I have an 11 month old now and can genuinely say watching your baby get bigger, stronger, more active, is like a true magic in real life.

It is amazing to see the baby that once couldn’t even hold their own head up suddenly be able to sit independently or stand on wobbly legs beside you, it’s exciting when the baby that used to just stare at you suddenly starts smiling and giggling back at you, or you get your first word, every one of those milestones is to be celebrated, it’s your baby doing exactly what healthy babies do and that is grow up.

It is a beautiful thing.

Please speak to your midwife and health visitor for some support OP x

Butterpaneer · 28/03/2025 18:34

Mother of a nearly 7 year old here. I could go on forever but:

Just you wait...

For the first smile
For the first laugh (I actually jumped back in shock!) followed by great, joyful belly laughs
For weaning - I had so much fun with it!
For the first tooth and how much their little faces change with each tooth
For messy play and puddle jumping
For the first time they hold their arms out for you to pick them up
For the first time your child makes you a pretend cup of tea
For the first teddy bears picnic
For the look on their face when they first seen you in the morning at about a year old
For the first time they tell you they love you (and every time since)
For sleepy snuggles in your bed (I don't know how much longer D's will see a sleep over in my room as a treat!)
For the little friendships they make and the cutest tiny hugs and excitement together

There are so many wonderful times ahead of you, I've enjoyed every stage more than the next. There are hard days and days where you wonder when your baby became a toddler then small child then big child, but it's amazing watching the tiny being you created grow and learn and become their own person.

The first couple of weeks for me were tough - your entire world has hanged and you're healing physically and emotionally. If it continues for much longer have a chat with your health visitor, but ultimately it will all be ok, you've got a little sidekick for life now.

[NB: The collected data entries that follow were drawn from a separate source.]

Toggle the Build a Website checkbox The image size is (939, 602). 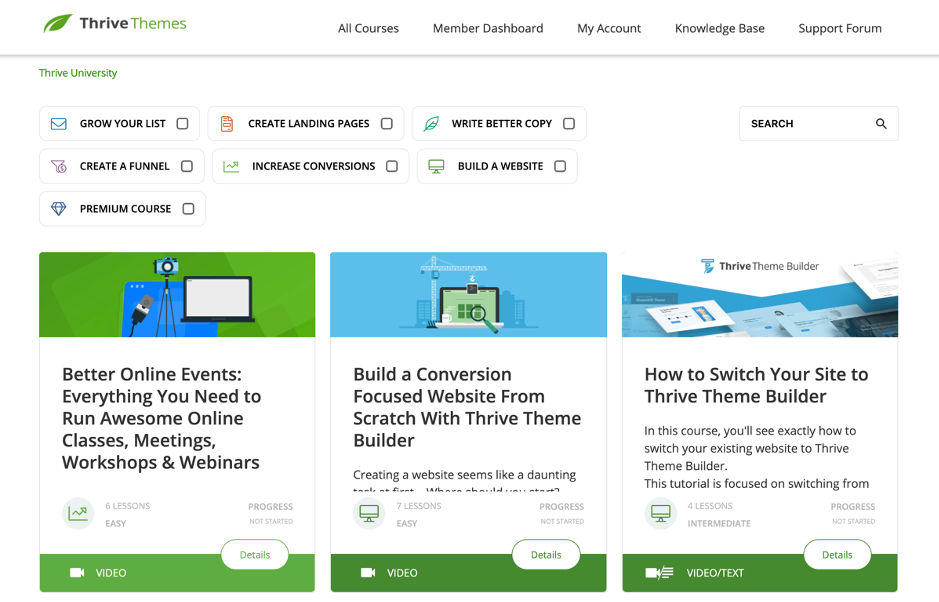point(560,167)
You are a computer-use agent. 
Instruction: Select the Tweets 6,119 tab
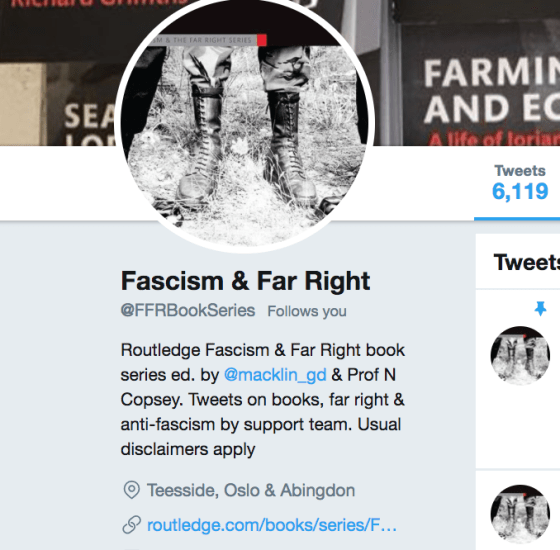tap(520, 184)
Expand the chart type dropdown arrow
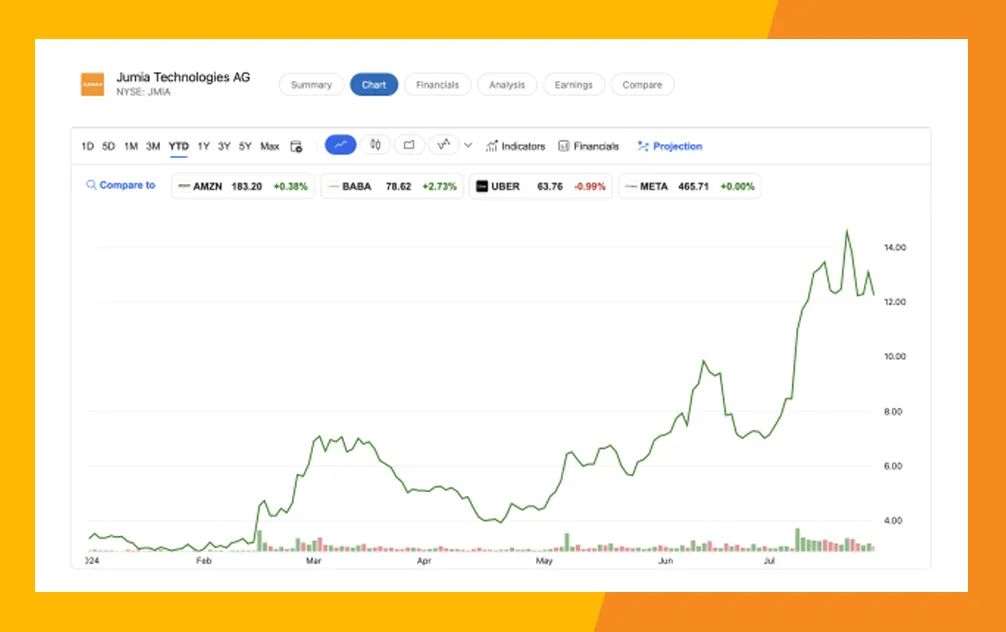This screenshot has height=632, width=1006. [x=468, y=146]
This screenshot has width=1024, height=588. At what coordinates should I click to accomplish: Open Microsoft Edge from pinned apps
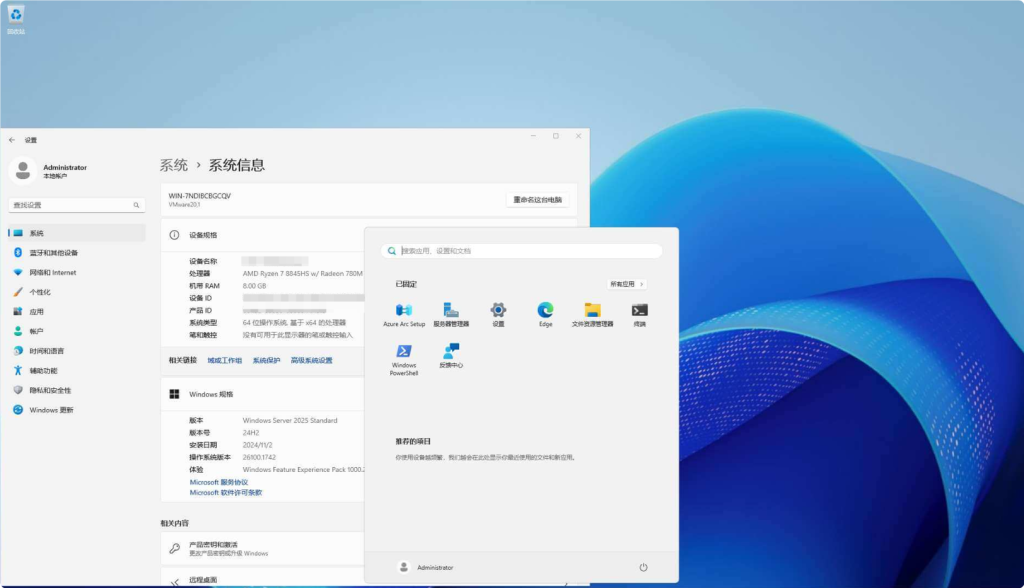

WhatsTheMatterDavid · 28/03/2025 19:36

With my first I felt like screaming 'I'm really fucking trying too' back at people with those sort of comments. I found it so hard seeing my little boy grow, knowing I couldn't go back to him being a baby. Then these well meaning comments were so difficult to take. In reality it's just people wanting to say something to acknowledge your lovely little baby but it's tough when you're in that frame of mind.

If it helps, it didn't last forever. Now I'm so excited by how he's growing and the person he's becoming. I've found my second much easier in that respect too because I know what the good 'just you waits' can be.

From recent experiences:

Just you wait... For your child to be scared to do something then finally doing it for the first time (diving under the water in this case, I celebrated with him like he'd won the Olympics!)

Just you wait... For their first teenage style ughhhhhh mummm (at only 4 and so very very funny!).

Just you wait for their first best friend.

Just you wait for the funny little questions, like 'mummm, is it hard having kids?'.

Now I think wow why was I so worried about how fast the future would come, it's fantastic!

Commonsenseisnotsocommon · 28/03/2025 20:13

Oh I understand this, I'm still getting it a lot. I think it's clumsy people's attempt at making conversation and also reminiscing but it's infuriating. Some firsts you'll enjoy; the first time you truly see your baby smile at you, a real deliberate smile that isn't just wind! The first time they offer you their favourite toy and keep toddling over with it as a gift to you. The first time you sleep (yes, you will!) without having nightmares of dropping the baby, the first time you see baby trying new foods and enjoying them. There are so many and the firsts for you too, the first time you sit back and take the time to absorb just how brilliantly you've done in giving birth to a baby and in nurturing them, giving them everything they need to keep growing, you're doing great!